### WORK INSTRUCTION:
Retype the line with "Task: Click the Price column header" in it, then each line after it to the end of the data, word for word.

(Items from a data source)
* * * * * * * * *

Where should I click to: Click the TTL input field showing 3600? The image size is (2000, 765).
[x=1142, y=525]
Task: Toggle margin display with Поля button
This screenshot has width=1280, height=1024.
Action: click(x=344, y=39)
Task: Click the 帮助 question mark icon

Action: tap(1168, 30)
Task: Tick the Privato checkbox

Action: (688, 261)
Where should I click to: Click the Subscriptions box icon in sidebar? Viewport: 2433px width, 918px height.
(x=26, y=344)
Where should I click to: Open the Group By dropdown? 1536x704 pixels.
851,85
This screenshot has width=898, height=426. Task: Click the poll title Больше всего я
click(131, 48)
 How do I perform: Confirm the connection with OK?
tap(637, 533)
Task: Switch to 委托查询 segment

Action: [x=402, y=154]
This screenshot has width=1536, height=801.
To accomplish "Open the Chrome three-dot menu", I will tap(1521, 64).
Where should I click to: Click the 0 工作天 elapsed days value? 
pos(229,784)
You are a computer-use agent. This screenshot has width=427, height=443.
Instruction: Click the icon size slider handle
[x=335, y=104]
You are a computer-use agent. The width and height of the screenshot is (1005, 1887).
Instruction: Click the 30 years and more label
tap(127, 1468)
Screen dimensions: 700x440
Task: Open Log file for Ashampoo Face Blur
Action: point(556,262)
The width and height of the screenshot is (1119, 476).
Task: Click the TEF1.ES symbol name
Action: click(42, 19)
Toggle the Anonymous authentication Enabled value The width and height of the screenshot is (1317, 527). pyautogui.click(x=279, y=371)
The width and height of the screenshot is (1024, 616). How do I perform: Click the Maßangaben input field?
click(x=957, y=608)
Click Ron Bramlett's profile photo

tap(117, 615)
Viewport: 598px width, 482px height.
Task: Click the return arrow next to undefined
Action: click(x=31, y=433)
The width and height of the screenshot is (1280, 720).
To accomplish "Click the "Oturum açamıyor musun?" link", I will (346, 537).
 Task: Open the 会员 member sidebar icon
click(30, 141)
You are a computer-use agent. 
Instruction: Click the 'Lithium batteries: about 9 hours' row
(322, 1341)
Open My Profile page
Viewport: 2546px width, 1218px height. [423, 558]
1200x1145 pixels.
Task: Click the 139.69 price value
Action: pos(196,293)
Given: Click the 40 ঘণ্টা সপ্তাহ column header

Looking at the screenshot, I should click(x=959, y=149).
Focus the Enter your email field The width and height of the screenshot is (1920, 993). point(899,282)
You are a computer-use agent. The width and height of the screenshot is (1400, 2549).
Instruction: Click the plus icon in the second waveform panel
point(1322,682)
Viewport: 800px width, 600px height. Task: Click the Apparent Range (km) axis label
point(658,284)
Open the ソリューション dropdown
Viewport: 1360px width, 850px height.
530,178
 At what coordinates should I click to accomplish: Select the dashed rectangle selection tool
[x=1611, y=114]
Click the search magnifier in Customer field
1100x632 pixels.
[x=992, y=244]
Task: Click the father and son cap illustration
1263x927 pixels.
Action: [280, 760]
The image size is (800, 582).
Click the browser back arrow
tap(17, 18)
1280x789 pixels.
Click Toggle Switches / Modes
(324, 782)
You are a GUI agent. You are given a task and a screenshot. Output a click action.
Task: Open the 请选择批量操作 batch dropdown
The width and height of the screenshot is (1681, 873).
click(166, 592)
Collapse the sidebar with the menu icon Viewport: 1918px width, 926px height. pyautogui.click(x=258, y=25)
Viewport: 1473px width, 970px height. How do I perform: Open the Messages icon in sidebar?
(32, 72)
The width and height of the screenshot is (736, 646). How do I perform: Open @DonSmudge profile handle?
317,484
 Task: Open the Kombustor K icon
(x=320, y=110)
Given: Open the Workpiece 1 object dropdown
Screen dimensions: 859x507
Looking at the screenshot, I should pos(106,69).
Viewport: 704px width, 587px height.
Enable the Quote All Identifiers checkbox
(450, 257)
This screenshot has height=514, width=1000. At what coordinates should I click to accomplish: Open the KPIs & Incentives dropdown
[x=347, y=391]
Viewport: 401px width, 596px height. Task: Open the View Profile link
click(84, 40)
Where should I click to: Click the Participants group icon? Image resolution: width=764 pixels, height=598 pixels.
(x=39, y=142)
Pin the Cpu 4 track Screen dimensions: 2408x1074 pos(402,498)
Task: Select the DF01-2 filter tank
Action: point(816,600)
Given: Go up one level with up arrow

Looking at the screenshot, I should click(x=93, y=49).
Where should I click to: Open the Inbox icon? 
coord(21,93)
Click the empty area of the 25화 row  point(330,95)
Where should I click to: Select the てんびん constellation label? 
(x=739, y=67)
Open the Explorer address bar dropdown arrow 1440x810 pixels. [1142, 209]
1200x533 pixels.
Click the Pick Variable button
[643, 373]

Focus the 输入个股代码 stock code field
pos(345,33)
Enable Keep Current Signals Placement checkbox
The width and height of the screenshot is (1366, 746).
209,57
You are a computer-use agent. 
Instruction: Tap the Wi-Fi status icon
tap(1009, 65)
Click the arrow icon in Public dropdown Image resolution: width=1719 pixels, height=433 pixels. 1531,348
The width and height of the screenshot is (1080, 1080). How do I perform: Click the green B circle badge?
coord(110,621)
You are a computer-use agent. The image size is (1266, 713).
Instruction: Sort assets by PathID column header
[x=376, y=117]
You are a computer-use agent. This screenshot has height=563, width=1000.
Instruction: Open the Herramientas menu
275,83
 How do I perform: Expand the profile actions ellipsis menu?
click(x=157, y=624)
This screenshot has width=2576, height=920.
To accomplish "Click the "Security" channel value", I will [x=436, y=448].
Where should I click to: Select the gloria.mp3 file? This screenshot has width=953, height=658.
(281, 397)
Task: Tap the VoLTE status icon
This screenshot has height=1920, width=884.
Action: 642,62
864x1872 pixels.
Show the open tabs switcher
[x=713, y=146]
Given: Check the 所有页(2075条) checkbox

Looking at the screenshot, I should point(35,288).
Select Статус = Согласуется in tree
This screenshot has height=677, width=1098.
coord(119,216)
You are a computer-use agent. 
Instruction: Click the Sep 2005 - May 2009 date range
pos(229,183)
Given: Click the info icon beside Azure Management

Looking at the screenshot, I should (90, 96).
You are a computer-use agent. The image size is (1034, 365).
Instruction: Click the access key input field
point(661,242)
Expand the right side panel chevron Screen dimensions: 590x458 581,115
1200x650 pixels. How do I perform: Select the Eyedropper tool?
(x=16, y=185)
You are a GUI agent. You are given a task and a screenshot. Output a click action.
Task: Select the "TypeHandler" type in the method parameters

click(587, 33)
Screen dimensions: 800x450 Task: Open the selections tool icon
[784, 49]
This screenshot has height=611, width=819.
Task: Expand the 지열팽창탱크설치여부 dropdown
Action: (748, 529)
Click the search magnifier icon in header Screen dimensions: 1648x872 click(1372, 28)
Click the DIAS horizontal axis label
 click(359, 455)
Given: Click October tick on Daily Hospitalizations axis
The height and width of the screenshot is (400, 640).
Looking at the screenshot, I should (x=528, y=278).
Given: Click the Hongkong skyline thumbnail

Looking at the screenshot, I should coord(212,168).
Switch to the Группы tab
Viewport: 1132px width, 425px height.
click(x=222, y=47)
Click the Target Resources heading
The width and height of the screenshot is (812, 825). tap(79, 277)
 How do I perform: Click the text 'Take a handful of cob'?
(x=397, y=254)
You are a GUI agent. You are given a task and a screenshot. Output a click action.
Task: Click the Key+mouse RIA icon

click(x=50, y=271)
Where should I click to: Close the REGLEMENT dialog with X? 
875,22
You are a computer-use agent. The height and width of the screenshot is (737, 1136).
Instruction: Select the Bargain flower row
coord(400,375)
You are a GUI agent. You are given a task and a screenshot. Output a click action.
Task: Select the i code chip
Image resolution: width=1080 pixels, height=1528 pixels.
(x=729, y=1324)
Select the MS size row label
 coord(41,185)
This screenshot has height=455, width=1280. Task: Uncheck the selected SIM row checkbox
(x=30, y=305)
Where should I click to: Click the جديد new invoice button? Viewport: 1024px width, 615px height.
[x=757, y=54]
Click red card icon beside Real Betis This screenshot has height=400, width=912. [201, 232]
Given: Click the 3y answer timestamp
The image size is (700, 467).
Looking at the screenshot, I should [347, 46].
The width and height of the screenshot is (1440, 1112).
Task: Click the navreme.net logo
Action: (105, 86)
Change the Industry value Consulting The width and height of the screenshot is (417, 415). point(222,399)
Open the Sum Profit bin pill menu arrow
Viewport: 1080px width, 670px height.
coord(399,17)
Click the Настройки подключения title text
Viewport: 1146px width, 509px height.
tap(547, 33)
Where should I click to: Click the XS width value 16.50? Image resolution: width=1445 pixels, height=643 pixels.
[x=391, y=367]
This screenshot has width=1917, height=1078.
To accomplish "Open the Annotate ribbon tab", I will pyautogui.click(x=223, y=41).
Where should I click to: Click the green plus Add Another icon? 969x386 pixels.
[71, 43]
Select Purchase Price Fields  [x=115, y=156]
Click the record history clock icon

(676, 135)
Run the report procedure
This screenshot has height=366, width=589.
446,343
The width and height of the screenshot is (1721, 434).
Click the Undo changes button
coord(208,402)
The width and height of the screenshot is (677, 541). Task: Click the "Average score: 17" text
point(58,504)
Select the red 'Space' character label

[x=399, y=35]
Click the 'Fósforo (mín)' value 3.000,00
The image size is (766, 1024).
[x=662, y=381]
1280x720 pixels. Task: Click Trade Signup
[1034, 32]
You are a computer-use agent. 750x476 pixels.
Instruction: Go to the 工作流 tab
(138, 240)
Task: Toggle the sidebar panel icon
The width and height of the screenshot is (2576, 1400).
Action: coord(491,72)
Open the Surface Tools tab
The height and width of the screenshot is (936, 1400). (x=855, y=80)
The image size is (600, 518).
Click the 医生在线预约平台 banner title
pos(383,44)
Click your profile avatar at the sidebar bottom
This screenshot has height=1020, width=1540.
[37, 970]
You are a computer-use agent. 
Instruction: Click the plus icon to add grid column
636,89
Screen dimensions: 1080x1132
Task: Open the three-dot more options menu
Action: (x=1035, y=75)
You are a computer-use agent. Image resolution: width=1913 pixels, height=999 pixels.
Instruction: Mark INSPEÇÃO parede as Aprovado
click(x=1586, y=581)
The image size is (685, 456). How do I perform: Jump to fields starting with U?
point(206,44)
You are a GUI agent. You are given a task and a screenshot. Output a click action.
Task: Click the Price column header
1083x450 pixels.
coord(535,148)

* * * * * * * * *

### RESPONSE:
Task: Click the Price column header
1083x450 pixels.
coord(535,148)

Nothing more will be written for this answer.